To serve place layer of sauce on the plate, place the cooked filo wrapped halibut ontop of the sauce and then drizzle more sauce over the filo fish.

Now for the best part... devour! 



Sunday, April 22, 2012

Crab Pasta

Oh my gosh i can't believe how long it has been since I posted. It was a busy week with a quick trip to Kamloops for work and two, four legged friends coming for a sleepover. It was a gorgeous weekend in Victoria and today when Chris and I walked the dogs, I actually had on my sandals and a dress! SHOCKING! It was also a great weekend because Nanny came home from Palm Springs! So good to see her, I missed her terribly and tonight, she taught me to make her potato salad, but that's another post.

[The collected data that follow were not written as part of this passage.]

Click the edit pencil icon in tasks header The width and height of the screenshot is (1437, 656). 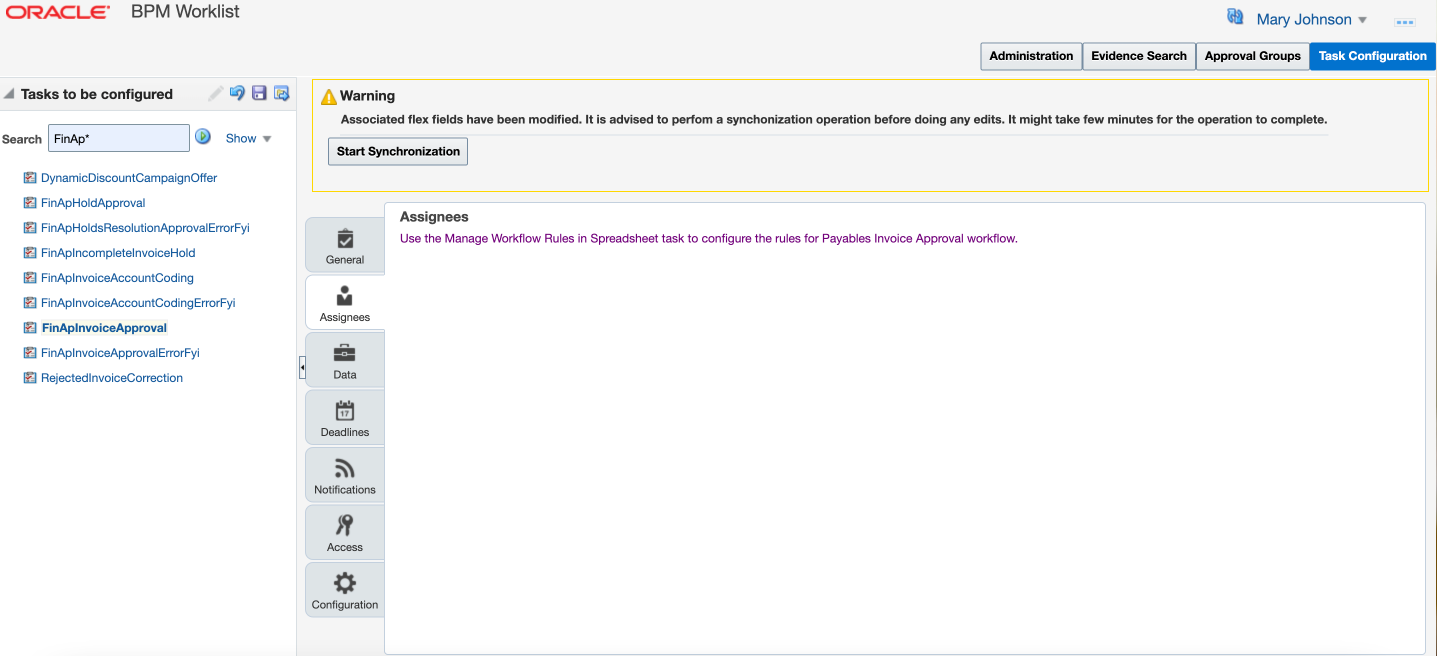coord(216,93)
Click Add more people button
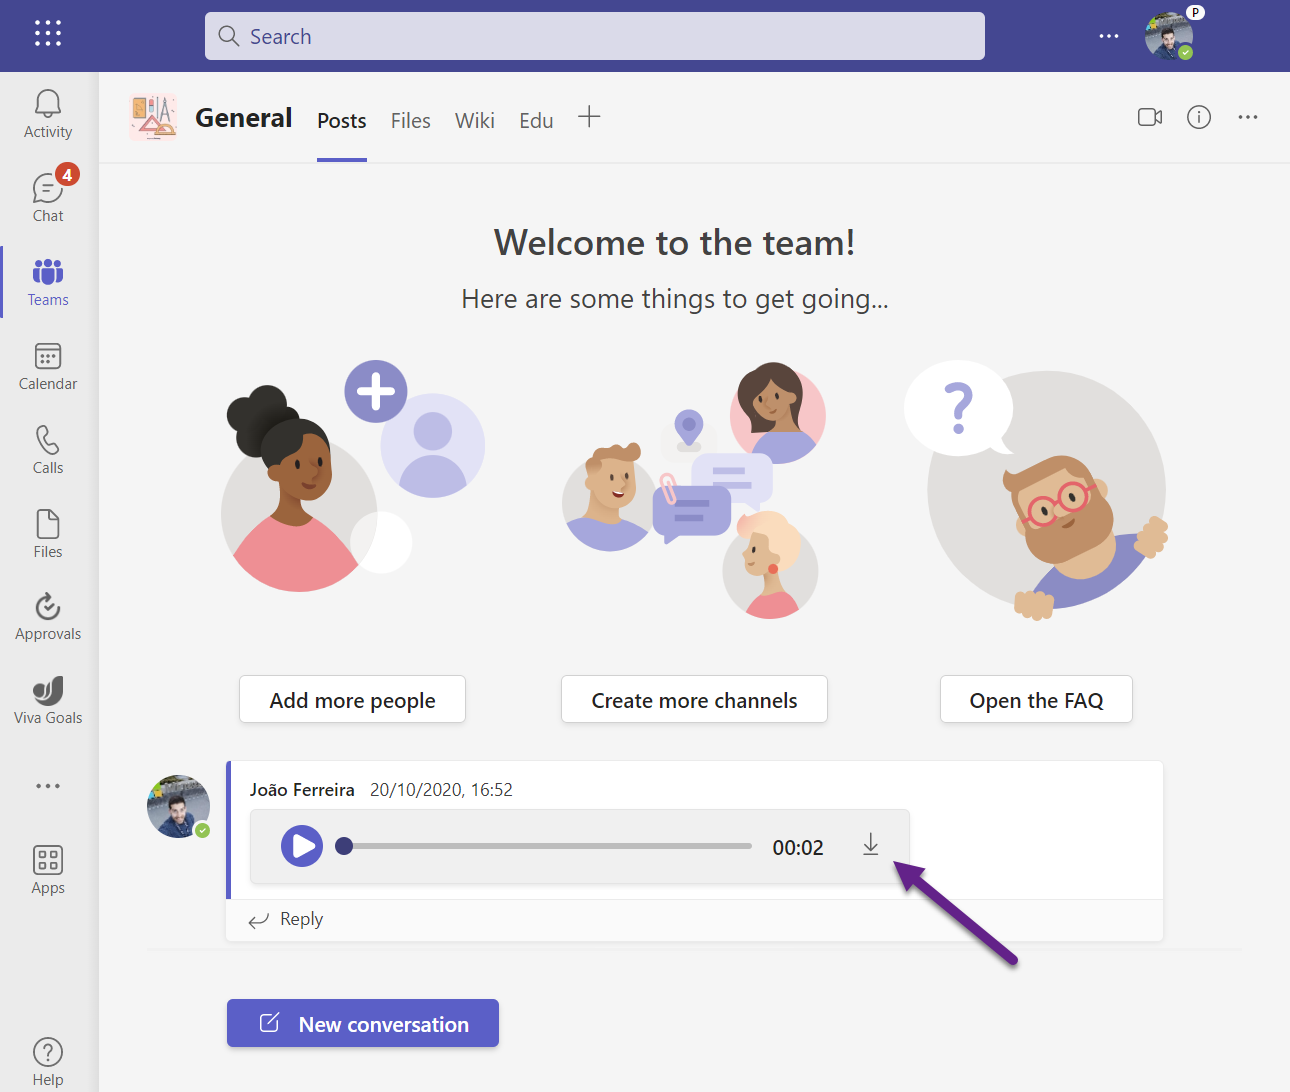This screenshot has height=1092, width=1290. 352,700
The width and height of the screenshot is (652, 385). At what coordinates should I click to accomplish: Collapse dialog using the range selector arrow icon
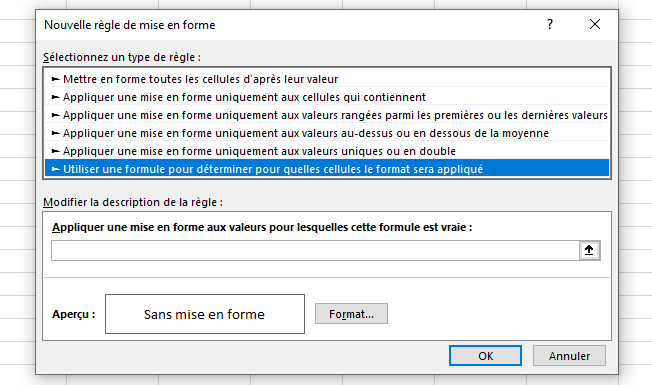click(x=589, y=250)
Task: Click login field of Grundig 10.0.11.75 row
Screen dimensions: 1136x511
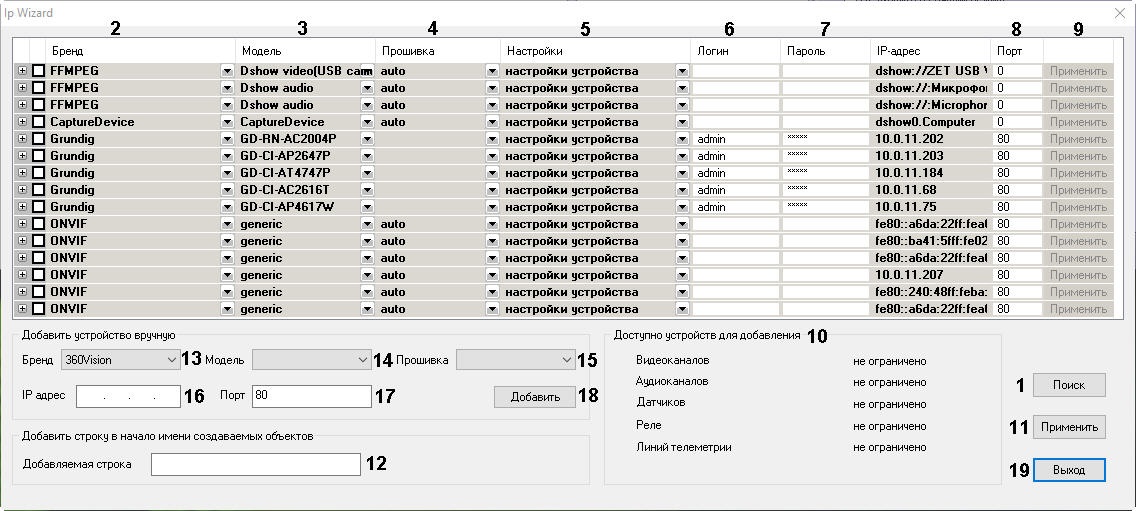Action: point(735,207)
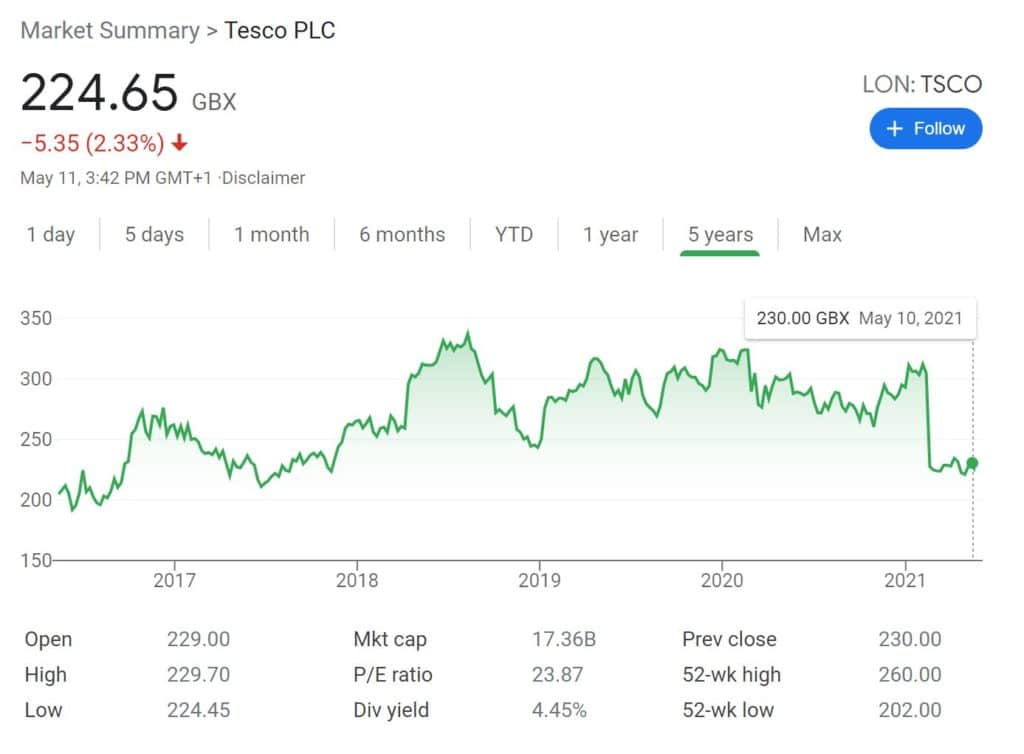Select the YTD time range

click(x=514, y=235)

Anyways last week Chris, and his buddies went out crabbing two days in a row, so day one we had just crab with butter etc... but day two I made pasta and had Mom and Dad down. There kitchen is still in the hallway, so we are trying to have them down lots.

Anyways here is our crab brown butter pasta

Ingredients:
Cooked crab
1/2 C salted butter
Juice of two lemons, plus zest of one
handful of cherry tomatoes
asparagus spears
goat cheese/parmigiana cheese
toasted pine nuts
salt and pepper to taste
your choice of pasta noodles

Directions:

  1. Cook Pasta(Chris has a theory, the more water the better, and 8 minutes makes the perfect pasta every time).Toast pine nuts, approx 9 minutes at 350. 
  2. Slice cherry tomatoes in quarters and place at bottom of serving dish.
  3. Wash and snap bottoms of asparagus off, place in microwave for 3-4 minutes to tenderize slightly, place in cold water to stop cooking process. Cut spears into 3 or 4 depending on what size you like in your pasta, and place on top of tomatoes.
  4. Place cooked pasta into serving dish and mix with tomatoes and asparagus. Crumble goat cheese over top and top with pine nuts. 
  5. In a saucepan, make some brown butter, pour over pasta and then pour lemon juice over top. Mix well. 
  6. Serve with cooked crab over top and enjoy with salt and pepper to taste, plus add parmasean cheese. 



Sunday, April 15, 2012

Martha's Coconut Cupcakes

One of the best cupcakes I have made to date is Martha's Coconut Cupcakes, which I made for our Birthday celebrations a few weeks back. I have never been a huge coconut fan, but my girlfriend Laura, who's birthday is on April 5, likes it and these seemed like they would compliment the other two rich cupcakes well. Turns out these were a huge hit, and one of the hubby's favorites. They were deliciously moist, with amazing icing and were not overpowering sweet, like I feared they would be. I do have to admit thought, I had never used coconut milk before and didn't realize that there was a thick layer of hardened liquid on the top with liquid on the bottom, so these cupcakes only had the hardened coconut milk in it, but honestly I think that is how I would make them anyways.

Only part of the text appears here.